=== What you have to do ===
Every record here needs to be written out again exactly.

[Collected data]
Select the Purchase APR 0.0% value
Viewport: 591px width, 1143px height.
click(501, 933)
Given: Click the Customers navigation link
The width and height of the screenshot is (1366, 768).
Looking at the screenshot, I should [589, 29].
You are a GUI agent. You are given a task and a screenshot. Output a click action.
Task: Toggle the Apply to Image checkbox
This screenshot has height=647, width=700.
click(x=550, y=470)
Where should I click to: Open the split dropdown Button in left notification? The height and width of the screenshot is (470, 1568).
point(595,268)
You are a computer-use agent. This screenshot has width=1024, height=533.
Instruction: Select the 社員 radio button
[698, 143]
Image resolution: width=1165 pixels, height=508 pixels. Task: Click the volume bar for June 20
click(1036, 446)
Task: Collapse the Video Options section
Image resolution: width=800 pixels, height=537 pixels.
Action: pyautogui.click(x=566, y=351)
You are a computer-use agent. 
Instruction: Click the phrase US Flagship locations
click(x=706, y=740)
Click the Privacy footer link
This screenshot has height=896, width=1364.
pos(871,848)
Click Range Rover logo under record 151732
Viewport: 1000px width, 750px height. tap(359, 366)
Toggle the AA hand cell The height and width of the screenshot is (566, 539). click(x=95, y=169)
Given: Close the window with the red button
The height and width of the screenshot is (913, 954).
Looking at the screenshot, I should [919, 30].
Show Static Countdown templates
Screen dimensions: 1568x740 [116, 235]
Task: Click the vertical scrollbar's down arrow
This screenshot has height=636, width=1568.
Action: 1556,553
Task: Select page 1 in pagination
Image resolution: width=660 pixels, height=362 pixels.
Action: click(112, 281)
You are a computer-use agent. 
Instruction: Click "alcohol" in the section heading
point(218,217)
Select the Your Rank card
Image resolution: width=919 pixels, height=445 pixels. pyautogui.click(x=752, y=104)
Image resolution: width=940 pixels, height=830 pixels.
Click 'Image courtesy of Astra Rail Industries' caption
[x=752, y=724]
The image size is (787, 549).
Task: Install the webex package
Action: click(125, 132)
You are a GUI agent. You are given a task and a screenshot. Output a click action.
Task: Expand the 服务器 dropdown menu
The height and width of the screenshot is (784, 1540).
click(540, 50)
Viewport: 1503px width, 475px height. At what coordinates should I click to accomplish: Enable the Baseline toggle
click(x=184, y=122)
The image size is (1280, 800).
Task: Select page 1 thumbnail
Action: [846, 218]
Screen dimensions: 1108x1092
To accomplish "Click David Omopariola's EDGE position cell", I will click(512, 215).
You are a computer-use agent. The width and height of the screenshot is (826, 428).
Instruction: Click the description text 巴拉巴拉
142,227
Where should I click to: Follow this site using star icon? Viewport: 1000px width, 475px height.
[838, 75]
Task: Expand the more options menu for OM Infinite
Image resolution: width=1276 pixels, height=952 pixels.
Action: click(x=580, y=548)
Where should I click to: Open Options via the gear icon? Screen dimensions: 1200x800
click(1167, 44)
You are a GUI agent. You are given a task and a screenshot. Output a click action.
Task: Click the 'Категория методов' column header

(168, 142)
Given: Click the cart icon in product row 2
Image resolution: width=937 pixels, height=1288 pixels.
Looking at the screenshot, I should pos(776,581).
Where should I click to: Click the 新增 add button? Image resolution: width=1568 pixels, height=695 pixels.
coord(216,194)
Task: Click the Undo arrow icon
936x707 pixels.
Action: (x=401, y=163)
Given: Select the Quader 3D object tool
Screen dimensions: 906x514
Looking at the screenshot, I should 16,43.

=== The completed task ===
Select the Purchase APR 0.0% value
Viewport: 591px width, 1143px height.
click(501, 933)
Given: Click the Customers navigation link
The width and height of the screenshot is (1366, 768).
Looking at the screenshot, I should [589, 29].
You are a GUI agent. You are given a task and a screenshot. Output a click action.
Task: Toggle the Apply to Image checkbox
This screenshot has height=647, width=700.
click(x=550, y=470)
Where should I click to: Open the split dropdown Button in left notification? The height and width of the screenshot is (470, 1568).
point(595,268)
You are a computer-use agent. This screenshot has width=1024, height=533.
Instruction: Select the 社員 radio button
[698, 143]
Image resolution: width=1165 pixels, height=508 pixels. Task: Click the volume bar for June 20
click(1036, 446)
Task: Collapse the Video Options section
Image resolution: width=800 pixels, height=537 pixels.
Action: pyautogui.click(x=566, y=351)
You are a computer-use agent. 
Instruction: Click the phrase US Flagship locations
click(x=706, y=740)
Click the Privacy footer link
This screenshot has height=896, width=1364.
pos(871,848)
Click Range Rover logo under record 151732
Viewport: 1000px width, 750px height. tap(359, 366)
Toggle the AA hand cell The height and width of the screenshot is (566, 539). click(x=95, y=169)
Given: Close the window with the red button
The height and width of the screenshot is (913, 954).
Looking at the screenshot, I should [919, 30].
Show Static Countdown templates
Screen dimensions: 1568x740 [116, 235]
Task: Click the vertical scrollbar's down arrow
This screenshot has height=636, width=1568.
Action: 1556,553
Task: Select page 1 in pagination
Image resolution: width=660 pixels, height=362 pixels.
Action: click(112, 281)
You are a computer-use agent. 
Instruction: Click "alcohol" in the section heading
point(218,217)
Select the Your Rank card
Image resolution: width=919 pixels, height=445 pixels. pyautogui.click(x=752, y=104)
Image resolution: width=940 pixels, height=830 pixels.
Click 'Image courtesy of Astra Rail Industries' caption
[x=752, y=724]
The image size is (787, 549).
Task: Install the webex package
Action: click(125, 132)
You are a GUI agent. You are given a task and a screenshot. Output a click action.
Task: Expand the 服务器 dropdown menu
The height and width of the screenshot is (784, 1540).
click(540, 50)
Viewport: 1503px width, 475px height. At what coordinates should I click to accomplish: Enable the Baseline toggle
click(x=184, y=122)
The image size is (1280, 800).
Task: Select page 1 thumbnail
Action: [846, 218]
Screen dimensions: 1108x1092
To accomplish "Click David Omopariola's EDGE position cell", I will click(512, 215).
You are a computer-use agent. The width and height of the screenshot is (826, 428).
Instruction: Click the description text 巴拉巴拉
142,227
Where should I click to: Follow this site using star icon? Viewport: 1000px width, 475px height.
[838, 75]
Task: Expand the more options menu for OM Infinite
Image resolution: width=1276 pixels, height=952 pixels.
Action: click(x=580, y=548)
Where should I click to: Open Options via the gear icon? Screen dimensions: 1200x800
click(1167, 44)
You are a GUI agent. You are given a task and a screenshot. Output a click action.
Task: Click the 'Категория методов' column header

(168, 142)
Given: Click the cart icon in product row 2
Image resolution: width=937 pixels, height=1288 pixels.
Looking at the screenshot, I should pos(776,581).
Where should I click to: Click the 新增 add button? Image resolution: width=1568 pixels, height=695 pixels.
coord(216,194)
Task: Click the Undo arrow icon
936x707 pixels.
Action: (x=401, y=163)
Given: Select the Quader 3D object tool
Screen dimensions: 906x514
Looking at the screenshot, I should 16,43.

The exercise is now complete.